--- RECORDED DATA Enclosed Below ---

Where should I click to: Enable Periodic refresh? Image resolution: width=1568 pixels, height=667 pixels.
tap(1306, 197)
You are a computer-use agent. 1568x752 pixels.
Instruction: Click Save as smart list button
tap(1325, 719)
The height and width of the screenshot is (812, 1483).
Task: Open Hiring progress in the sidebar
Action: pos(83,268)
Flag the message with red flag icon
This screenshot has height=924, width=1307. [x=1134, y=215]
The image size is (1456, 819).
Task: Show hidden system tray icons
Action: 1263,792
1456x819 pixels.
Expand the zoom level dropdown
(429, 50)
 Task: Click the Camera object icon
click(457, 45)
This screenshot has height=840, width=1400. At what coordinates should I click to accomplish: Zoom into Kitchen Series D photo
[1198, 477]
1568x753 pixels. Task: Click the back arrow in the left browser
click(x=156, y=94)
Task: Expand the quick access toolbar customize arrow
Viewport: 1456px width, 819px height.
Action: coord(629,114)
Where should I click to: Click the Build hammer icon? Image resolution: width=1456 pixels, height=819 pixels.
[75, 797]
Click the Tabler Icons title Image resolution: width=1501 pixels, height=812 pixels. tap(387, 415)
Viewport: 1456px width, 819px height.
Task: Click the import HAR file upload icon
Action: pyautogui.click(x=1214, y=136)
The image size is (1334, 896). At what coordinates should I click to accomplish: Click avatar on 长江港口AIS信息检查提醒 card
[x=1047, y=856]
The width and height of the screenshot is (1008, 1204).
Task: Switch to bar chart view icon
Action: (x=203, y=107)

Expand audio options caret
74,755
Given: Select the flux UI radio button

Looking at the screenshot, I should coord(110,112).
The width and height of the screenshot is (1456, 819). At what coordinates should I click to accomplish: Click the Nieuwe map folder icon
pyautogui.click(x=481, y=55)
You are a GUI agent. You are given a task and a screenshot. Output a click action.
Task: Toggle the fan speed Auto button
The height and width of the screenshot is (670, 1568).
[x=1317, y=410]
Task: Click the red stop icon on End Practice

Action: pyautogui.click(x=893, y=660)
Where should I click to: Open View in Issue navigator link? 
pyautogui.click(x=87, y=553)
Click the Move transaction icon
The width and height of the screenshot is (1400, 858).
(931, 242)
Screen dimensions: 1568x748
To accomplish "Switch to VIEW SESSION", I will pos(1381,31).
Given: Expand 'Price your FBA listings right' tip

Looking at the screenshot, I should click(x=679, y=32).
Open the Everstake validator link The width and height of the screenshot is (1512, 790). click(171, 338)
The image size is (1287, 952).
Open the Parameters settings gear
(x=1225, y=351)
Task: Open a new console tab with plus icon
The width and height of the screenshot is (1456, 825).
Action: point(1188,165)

--- End of Enclosed RECORDED DATA ---

TASK STATEMENT - Across the entries above, state how many lines include the string "agent", with no other text.

THE COMPLETED TASK - 2